Mike Lemme

The St. Mark's Sessions begin November 10th!

Happy St. Patrick's Day!!

Happy St. Patrick’s Day, everybody! St. Patrick is best known for spreading Christianity to the Irish, driving the snakes out of Ireland, and of course, being the patron saint of drunk texting on a Tuesday.

It’s the biggest drinking weekday of the year!

Second, if you count tomorrow when you show up to work still drunk and get fired.

Hey, it’s not unemployed, it’s unlimited weekends.

You gotta go out tonight, even President Obama is celebrating….


Everyone has their own way of celebrating, even President Obama. It’s tradition that every year on St. Patrick’s Day the Prime Minister of Ireland visits the President and gives them a bowl of Shamrocks. It’s called the “Shamrock Ceremony.”

To be clear, Prime Minister Enda Kenny will be giving President Obama a bowl of clover leafs and not a bowl of high fructose corn syrup, water, sugar, natural flavor (plant based), xanthan gum, citric acid, sodium benzoate, Yellow #5, and Blue #1, aka some of the things you’ll find in a Shamrock Shake.

Also, along with those delicious ingredients, McDonald’s wants you to know that the Shamrock Shake may contain….



Yes, small amounts of other shake flavors, because McDonald’s doesn’t give enough of a fuck about you to clean a blender.

The “Shamrock Ceremony” actually sounds like a really productive event.

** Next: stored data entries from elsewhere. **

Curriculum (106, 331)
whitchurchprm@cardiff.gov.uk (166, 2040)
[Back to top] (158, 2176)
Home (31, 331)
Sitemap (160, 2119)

Prime Minister Enda Kenny plans to use the holiday as a way to talk to President Obama about stopping the deportation of 50,000 illegal Irish Immigrants.

Man, I wish we could have a Saint for every day of the year, it sounds like we would get a lot more done.

That's why I’m officially making tomorrow Saint John Boehner's Day, a new holiday where the whole world puts aside their differences and goes tanning with the person at work they hate the most just to help their company move forward.